#### EXTRACT:
┌────────
Mimi Rios has to pay 5,000 Philippine pesos (HK$768) for her son’s college exam fee this week – a small fortune she can only afford thanks to her job as a Hong Kong domestic worker. But she is one of many migrant workers facing an uncertain financial future after Manila imposed a ban on travellers from the city over the deadly coronavirus outbreak, leaving them stranded and anxious.
Over 73,000 people in over two dozen countries have been infected with the novel virus, which was first detected in the Chinese province of Hubei. Among them have been over 1,800 recorded deaths including one in the Philippines, prompting President Rodrigo Duturte to extend an entry ban to all visitors from China, Hong Kong and Macau.
“I’m so worried because I don’t have any income,” Rios, 48, told HKFP. “This is a basic necessity because all of my income is for my children. What if I can’t go back? How am I going to support my family?”
Hong Kong is home to 380,274 foreign domestic workers, according to government statistics – more than half of whom are from the Philippines. Many make the momentous decision to move in search of higher wages to support their loved ones, spending months apart while sending cash home. But with the uncertainty of the travel ban, domestic workers like Rios have been forced to count their pennies.
“I’m scared, of course. In the Philippines, it’s very difficult to find a job,” she said. “For now, I can still pay [college fees] but in the coming weeks – no. I don’t know where to get the money. Maybe I can ask for an advance from my employer, but I’m not working, so I don’t know how to ask them for it.”
The mother of three said she is wracked with fear that if the ban continues, her employer will find another domestic worker – a prospect which will deal a devastating blow to her family’s financial security.
“I am worried my boss will replace me because they still need our services,” she said, though her employer has vowed to wait for now.
Rios’ concerns have been compounded by the loss of her mother from a stroke, prompting her to rush home last month. Little did she know then that her plan to return last Sunday would be indefinitely postponed.
She said the medical costs of her mother’s treatment have drained her savings, forcing her to seek financial support from the Philippine’s Overseas Workers Welfare Administration – offering P10,000 (HK$1,536) per eligible person amid the crisis. It is a safety net that has done little to quell her unease.
“I’m not sure, some said they only received P5,000 (HK$768),” she said. “It’s very insufficient for us if we’re staying here for a long time. Things here are expensive.”
Recruitment platform HelperChoice found in a survey of 921 foreign domestic workers in Hong Kong, released last Wednesday, that 40 per cent had close friends or relatives impacted by the ban while 16 per cent have been personally affected.
└────────
#### WHAT THIS EXERCISE ASKS:
**a.** Answer these questions from the article on stranded Filipino domestic workers.
(i) According to government statistics, how many foreign domestic workers live in Hong Kong?
(ii) How much does the Overseas Workers Welfare Administration offer per eligible person?
(iii) How many foreign domestic workers took part in the HelperChoice survey?
**b.** Carry the article on stranded Filipino domestic workers further, starting after its final paragraph.

Stored data:
┌────────
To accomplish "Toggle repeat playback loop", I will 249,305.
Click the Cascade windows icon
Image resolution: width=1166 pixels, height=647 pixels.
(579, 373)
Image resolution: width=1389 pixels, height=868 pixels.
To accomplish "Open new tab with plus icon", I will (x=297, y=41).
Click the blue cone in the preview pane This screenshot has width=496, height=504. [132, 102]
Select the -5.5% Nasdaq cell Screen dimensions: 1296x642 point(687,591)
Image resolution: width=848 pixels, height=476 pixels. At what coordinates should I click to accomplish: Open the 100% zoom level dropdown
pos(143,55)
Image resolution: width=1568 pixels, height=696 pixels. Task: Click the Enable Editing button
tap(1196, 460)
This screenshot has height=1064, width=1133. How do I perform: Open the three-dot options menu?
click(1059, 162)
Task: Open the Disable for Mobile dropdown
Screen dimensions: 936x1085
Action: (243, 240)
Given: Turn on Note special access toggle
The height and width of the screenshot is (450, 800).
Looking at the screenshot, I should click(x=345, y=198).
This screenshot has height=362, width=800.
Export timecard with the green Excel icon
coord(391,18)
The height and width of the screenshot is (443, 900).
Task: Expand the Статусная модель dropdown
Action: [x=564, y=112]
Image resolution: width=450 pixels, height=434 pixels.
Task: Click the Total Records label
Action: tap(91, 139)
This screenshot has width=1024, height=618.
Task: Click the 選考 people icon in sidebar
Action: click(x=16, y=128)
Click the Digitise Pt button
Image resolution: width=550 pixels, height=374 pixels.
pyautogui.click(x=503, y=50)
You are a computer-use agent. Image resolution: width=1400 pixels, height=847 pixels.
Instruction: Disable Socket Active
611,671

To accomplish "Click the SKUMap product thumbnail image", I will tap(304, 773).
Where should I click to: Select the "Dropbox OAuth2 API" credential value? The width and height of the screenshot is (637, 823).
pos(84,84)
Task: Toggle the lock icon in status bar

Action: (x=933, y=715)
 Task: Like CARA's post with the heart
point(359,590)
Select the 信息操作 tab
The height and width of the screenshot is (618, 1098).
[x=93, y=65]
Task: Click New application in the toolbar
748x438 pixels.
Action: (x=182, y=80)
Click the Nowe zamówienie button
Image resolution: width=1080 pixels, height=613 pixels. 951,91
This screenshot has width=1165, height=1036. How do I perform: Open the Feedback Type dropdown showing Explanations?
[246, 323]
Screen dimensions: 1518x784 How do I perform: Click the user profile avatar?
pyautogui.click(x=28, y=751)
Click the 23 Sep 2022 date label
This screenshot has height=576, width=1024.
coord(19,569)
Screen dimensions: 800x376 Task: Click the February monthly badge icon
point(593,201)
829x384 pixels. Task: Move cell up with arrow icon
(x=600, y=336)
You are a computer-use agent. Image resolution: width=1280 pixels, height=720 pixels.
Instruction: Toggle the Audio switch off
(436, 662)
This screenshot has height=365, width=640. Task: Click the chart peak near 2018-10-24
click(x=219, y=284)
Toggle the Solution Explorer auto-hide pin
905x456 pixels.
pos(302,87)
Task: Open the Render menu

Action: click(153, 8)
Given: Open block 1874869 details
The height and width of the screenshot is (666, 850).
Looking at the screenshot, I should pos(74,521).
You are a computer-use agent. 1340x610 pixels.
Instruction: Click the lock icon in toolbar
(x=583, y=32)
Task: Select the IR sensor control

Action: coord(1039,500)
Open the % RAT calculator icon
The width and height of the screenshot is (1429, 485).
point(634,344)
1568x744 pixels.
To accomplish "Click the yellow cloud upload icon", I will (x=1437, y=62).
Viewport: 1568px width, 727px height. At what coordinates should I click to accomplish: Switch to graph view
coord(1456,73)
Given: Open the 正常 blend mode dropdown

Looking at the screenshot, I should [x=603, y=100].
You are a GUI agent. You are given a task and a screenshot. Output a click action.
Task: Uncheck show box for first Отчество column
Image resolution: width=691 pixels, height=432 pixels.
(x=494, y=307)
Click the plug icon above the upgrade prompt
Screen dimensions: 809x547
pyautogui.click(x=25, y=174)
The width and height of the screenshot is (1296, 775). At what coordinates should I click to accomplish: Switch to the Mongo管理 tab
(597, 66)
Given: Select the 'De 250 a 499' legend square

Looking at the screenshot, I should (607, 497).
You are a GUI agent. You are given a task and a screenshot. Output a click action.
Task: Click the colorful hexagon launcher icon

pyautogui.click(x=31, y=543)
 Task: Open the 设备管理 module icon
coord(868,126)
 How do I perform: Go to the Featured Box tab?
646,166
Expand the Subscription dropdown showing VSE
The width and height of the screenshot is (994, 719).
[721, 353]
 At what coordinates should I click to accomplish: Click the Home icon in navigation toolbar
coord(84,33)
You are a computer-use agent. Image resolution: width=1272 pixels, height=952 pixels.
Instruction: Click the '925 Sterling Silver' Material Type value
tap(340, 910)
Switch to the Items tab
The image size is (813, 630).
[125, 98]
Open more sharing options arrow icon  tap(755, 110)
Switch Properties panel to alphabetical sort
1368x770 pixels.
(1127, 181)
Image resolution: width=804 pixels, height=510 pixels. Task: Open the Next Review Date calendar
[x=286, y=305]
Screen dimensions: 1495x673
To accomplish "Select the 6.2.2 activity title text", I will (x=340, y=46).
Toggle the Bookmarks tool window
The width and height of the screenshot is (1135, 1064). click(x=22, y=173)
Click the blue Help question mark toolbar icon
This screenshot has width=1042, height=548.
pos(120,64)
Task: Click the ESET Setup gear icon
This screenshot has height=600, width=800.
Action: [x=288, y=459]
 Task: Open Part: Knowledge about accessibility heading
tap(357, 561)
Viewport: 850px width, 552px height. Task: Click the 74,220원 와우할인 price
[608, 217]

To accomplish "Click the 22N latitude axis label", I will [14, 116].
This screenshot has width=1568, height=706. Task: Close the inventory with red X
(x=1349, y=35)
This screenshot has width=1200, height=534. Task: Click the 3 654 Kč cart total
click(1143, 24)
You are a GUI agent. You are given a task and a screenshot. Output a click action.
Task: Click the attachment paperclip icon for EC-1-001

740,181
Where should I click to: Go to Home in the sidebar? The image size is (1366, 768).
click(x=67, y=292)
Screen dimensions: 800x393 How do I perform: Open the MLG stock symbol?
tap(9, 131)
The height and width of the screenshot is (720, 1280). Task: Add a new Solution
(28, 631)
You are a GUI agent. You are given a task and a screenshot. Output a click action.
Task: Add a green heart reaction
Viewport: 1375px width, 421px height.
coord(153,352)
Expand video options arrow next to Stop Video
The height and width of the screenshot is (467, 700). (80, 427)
└────────
#### RESULTS BY TASK:
**a.**
(i) 380,274
(ii) P10,000 (HK$1,536)
(iii) 921

**b.**
‘Lose a nice employer’
Faced with the prospect of unemployment, Pinky Guilaran has also been shaken by the sudden travel restrictions that have left her with little time to prepare.
“It’s not easy finding a job at my age. We all know there’s age discrimination,” the 43-year-old told HKFP.
The “breadwinner” in her family, Guilaran said she has only meagre savings after putting all of her income into her sister’s education and building a house.
She added that her boss of 10 years has already begun to look for a new domestic worker: “My employer told me it’s like she’s lost a leg when I’m not around… I’m worried I’ll lose a nice employer.”
But Hong Kong foreign domestic workers stranded in the Philippines have reason to be optimistic. Duterte’s administration announced last Friday its decision to relax its travel restrictions on visitors from Taiwan.
Meanwhile, Tourism Secretary Bernadette Romulo-Puyat also told CNN last Saturday that the government is “looking into” loosening restrictions on travellers from China’s special administrative regions.
Filipino community leaders in Hong Kong met with Consul General Raly Tejada on Monday to submit a joint petition, signed by 134 migrant organisations, to loosen travel restrictions.
A technical working group by the Philippine government will meet on Tuesday to assess and decide on the future of the ban.
The priority for Hong Kong’s foreign domestic workers like Rios and Guilaran is to both find the money to stay afloat and avoid falling victim to a virus that has gripped international attention.
“It’s troublesome for me because the most important thing is hygiene,” Rios said. “We know how to handle ourselves when we’re working. We are trying our best to be healthy in order to support our families – there’s no need to ban workers from travelling.”